On en avait besoin, je crois. Un peu de distance. Beaucoup de vide. Les deux semaines de congés sont arrivées pile à temps, au moment où l'on ne pouvait plus vivre ensemble, respirer le même air, parce que tout faisait mal. Au final ce n'est même pas qu'il y avait des mots qui blessent ou de la colère ; juste que ça faisait mal de le regarder, de regarder ses mains, et de me souvenir qu'elles m'avaient caressée à Paris. Alors il y a eu Noël, la neige et les vitrines décorées, les guirlandes qui s'illuminent, les décorations dans les rues. Il y a eu le repas à trois chez mon père où chacun met une jolie tenue et où chacun essaie de faire semblant d'aller bien, même si ça finit toujours en fiasco parce que mon père siffle à lui tout seul la bouteille de vin blanc. Il y a eu ce mail que j'ai écrit à deux heures du matin en pleurant, dans la nuit du vingt-quatre au vingt-cinq : je rêve encore de toi. Je ne me sens pas bien. Je me sens seule, je veux encore de tes caresses, je pense encore à Paris. Mon père a bu et pleuré et parlé de ma mère toute la soirée de Noël ; ma sœur a jeté à la poubelle tous les petits fours qui ont cramé, elle a pleuré en coupant la part de buche, mon père était trop ivre pour en manger. Tu me manques viens me chercher. Mais le mail a été tout effacé, je n'ai rien envoyé, et d'autres jours sont passés encore.
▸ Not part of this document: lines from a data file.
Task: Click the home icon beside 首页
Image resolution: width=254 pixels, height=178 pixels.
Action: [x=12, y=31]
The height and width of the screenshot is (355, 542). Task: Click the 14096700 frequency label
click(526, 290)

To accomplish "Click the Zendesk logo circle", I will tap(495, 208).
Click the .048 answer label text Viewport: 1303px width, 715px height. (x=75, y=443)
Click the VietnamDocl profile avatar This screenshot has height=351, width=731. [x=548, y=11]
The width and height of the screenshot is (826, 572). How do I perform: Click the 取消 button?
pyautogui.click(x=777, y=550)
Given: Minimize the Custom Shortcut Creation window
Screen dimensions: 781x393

Le Nouvel An, je l'ai fait en soirée avec Aaron et d'autres anciens copains de fac. Pendant toute cette soirée je n'ai pas pensé à Ethan ; et c'était doux. C'était doux de penser à autre chose. C'était doux de crier le compte à rebours, et c'était même doux de donner un baiser ivre et joyeux à Aaron au moment de la nouvelle année, des pétards, des feux d'artifice et des cris de tous les côtés.

Janvier est pourtant un mois plus triste que décembre. Une fois que tout est terminé, qu'il n'y a plus rien à faire, plus rien à penser, plus de cadeaux à offrir – c'est juste triste. Le soir tombe tôt, le soleil se lève tard, et quand je passe les portes de l'entreprise ce lundi matin, j'ai un peu l'âme triste. Je n'aime pas rentrer de congé, et je n'aime pas le mois de janvier.


[ETHAN]

Noël était maussade. Vide. Sans saveur. Jamais rien de bon ne se passe, à Noël. Je l'ai passé au côté de mes frères, à boire, s'offrir des cadeaux, parler business et puis c'est tout. Ce sont les seules personnes qui me restent dans ma famille et je dois dire que je les apprécie. J'apprécie leur compagnie et j'apprécie qu'on soit encore ensemble, après ces années, à essayer d'avoir un semblant de Noël. Parce que je ne pourrais pas en dire autant de mes parents. Tiens, ça fait même bizarre de penser à eux.

Puis, Nouvel An est passé. Passé à être seul, à observer la plupart du temps par la fenêtre, à attendre que le temps passe jusqu'au fameux moment des bruits de feux d'artifice. Ça y est, la nouvelle année. J'ai même hésité à envoyer un message à Anna, pour lui souhaiter la bonne année mais je me suis ravisé. Je n'ai pas envie de l'embêter, pas envie de la rendre mal à l'aise. J'ai aussi beaucoup travaillé, malgré le fait que mes frères voulaient que je prenne des vacances. J'ai pourtant passé un certain temps seul, dans les bureaux pratiquement vides à lire, beaucoup lire.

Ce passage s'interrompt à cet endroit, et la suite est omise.